I have had the enormous pleasure of talking about the hidden histories of women’s writing many times this year, at bookshops, libraries and festivals. As I prepared, I thought again about how female writers of the past had to overcome social disapproval to write, publish or promote their work. Marketing your book was seen as unladylike and even scandalous – a little (delicate shudder) like selling yourself. None of this censure attached to male literary lions hawking their wares, but the arena of art was one in which the women were supposed to stand still and look winsome and inspiring. They were muse, never artist.

Lizzie Siddall, painted as Ophelia by John Everett Millais, is a woman I always turn to to illustrate this point. She wrote and she painted. Despite not having the benefit of the art school education the Pre-Raphaelite Brotherhood were privileged enough to absorb and then rail against, she was good enough that John Ruskin — pre-eminent art critic of the Victorian age — offered to buy all her artworks so she could support her practice. But although she is famous, today we know her as this: a mute and beautiful muse, strewing her flowers and drowning winsomely. She caught a terrible cold modelling for it, too, when the lamps warming the bath she was posing in went out and she was too polite to interrupt the master at work to tell him that her teeth were chattering.

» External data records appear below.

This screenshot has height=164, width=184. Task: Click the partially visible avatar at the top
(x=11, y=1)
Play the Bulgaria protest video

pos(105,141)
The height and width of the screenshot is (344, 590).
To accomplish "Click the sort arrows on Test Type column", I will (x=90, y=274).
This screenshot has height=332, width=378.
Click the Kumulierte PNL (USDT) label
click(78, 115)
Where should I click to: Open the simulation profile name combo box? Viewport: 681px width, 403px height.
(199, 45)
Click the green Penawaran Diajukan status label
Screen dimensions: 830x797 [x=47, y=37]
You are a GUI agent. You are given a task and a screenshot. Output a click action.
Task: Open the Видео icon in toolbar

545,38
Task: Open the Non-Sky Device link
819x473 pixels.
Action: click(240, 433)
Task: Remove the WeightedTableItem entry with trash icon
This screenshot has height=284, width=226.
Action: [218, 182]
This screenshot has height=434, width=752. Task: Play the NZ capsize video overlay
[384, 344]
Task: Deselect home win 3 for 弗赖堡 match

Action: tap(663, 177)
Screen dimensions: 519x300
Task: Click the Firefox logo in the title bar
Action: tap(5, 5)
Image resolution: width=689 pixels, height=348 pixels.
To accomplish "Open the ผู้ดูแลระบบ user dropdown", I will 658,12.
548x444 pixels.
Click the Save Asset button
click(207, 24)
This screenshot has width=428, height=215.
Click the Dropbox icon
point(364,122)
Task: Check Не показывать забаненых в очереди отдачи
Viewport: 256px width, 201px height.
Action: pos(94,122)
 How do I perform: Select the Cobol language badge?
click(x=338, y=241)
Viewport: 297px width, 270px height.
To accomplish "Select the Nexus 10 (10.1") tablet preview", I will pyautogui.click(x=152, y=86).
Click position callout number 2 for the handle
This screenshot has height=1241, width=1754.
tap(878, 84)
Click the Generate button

Women found ways round this. They published anonymously, like Jane Austen who published during her lifetime only as ‘A Lady’. (Virginia Woolf says, in A Room of One’s Own: “I would venture to guess that Anon, who wrote so many poems without signing them, was often a woman.”) They published under male pseudonyms like the Brontës and George Eliot. They published under gender neutral initials – I understand J K Rowling was told boys wouldn’t read her if she published as Joanne. They could be ‘published by others’ – so much less unseemly – like Anne Bradstreet who claimed her brother-in-law swiped her book, sailed from Massachusetts back to London with it and printed it in 1650 without her knowledge. (Her thirteen uses of the word ‘fame’ in the first three poems suggest she was perhaps a more active participant in the process that it was acceptable for her to admit, mind.)

A suitably pious and Puritan Victorian imagining of Anne Bradstreet. Would this woman be so bold as to publish a book? Heaven forbid!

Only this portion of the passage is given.